Добросердечные женщины почувствовали невыразимое облегчение, когда ландфогт на этом прервал свой рассказ; под конец они слушали, затаив дыхание; он так живо передавал события, что, казалось, вместо пышно убранного цветами и хрусталем стола, по которому скользят лучи весеннего солнца, перед ними — тонущее в ночном мраке поле и в багровом свете факелов — стоящие сомкнутым кругом разъяренные воины.

— Да, — сказал ландфогт, — жуткое это было зрелище, такой воинский совет, что бы он ни решал — выступить ли в поход, совершить ли казнь.
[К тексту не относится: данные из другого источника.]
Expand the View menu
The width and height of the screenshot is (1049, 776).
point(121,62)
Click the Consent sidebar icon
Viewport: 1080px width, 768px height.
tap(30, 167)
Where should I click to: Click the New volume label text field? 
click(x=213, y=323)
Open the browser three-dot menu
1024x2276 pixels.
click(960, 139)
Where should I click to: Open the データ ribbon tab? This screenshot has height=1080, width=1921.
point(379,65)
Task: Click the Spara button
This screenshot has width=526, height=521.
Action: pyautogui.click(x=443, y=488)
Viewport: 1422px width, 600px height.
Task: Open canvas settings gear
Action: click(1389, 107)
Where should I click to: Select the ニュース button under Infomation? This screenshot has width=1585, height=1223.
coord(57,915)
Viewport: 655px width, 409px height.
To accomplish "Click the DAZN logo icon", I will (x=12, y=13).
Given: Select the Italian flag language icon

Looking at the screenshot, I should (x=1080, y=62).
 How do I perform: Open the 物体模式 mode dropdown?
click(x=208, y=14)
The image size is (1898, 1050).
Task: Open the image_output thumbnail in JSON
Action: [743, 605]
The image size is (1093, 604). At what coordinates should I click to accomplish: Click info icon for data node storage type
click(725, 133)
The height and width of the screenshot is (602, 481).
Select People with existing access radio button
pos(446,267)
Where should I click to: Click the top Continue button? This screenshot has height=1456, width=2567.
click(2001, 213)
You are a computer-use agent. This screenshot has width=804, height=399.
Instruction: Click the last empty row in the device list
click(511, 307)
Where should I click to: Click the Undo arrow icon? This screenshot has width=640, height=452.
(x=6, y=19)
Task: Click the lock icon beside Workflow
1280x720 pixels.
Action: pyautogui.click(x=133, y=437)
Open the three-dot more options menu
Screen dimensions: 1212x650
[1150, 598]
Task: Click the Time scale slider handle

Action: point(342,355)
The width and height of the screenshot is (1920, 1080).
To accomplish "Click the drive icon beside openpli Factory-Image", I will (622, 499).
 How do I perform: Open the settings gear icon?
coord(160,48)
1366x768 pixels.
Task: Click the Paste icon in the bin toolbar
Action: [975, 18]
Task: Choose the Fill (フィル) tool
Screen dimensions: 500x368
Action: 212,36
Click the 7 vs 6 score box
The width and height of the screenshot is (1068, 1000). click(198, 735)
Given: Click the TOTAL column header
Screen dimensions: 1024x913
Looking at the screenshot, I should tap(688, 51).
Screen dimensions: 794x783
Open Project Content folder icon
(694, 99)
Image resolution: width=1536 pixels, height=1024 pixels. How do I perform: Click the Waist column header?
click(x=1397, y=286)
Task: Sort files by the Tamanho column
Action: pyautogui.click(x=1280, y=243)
Но сейчас, — продолжал он другим голосом, — пора оставить эти мрачные деяния и снова обратиться к нам самим. Милые мои дамы сердца! Я хочу просить вас, в свою очередь, образовать небольшой, но несравненно более мирный совет, устроить заседание и вынести решение о предмете, который близко касается меня и тотчас будет мною изложен, если вы не откажетесь ненадолго обратить на этот предмет слух, обитающий в столь очаровательных ушках. А пока — пусть удалится посторонняя публика, так как заседание будет тайным.

По его знаку ключница вышла вместе со своим адъютантом, а Ландольт, повысив голос и время от времени смущенно откашливаясь, продолжал говорить. Десять белоснежных ушек настороженно внимали ему.

— Сегодня я приветствовал вас, дорогие гостьи, пословицей: "Время дарует розы". И несомненно, она как нельзя более к месту, ибо время начертало перед моими глазами ту, составленную из пяти прелестных лиц, магическую пентаграмму, в которой чудодейственная линия таинственно тянется от одной головки к другой, многократно скрещиваясь, вновь возвращаясь у каждой из них к своему началу и отвращая от меня злосчастье!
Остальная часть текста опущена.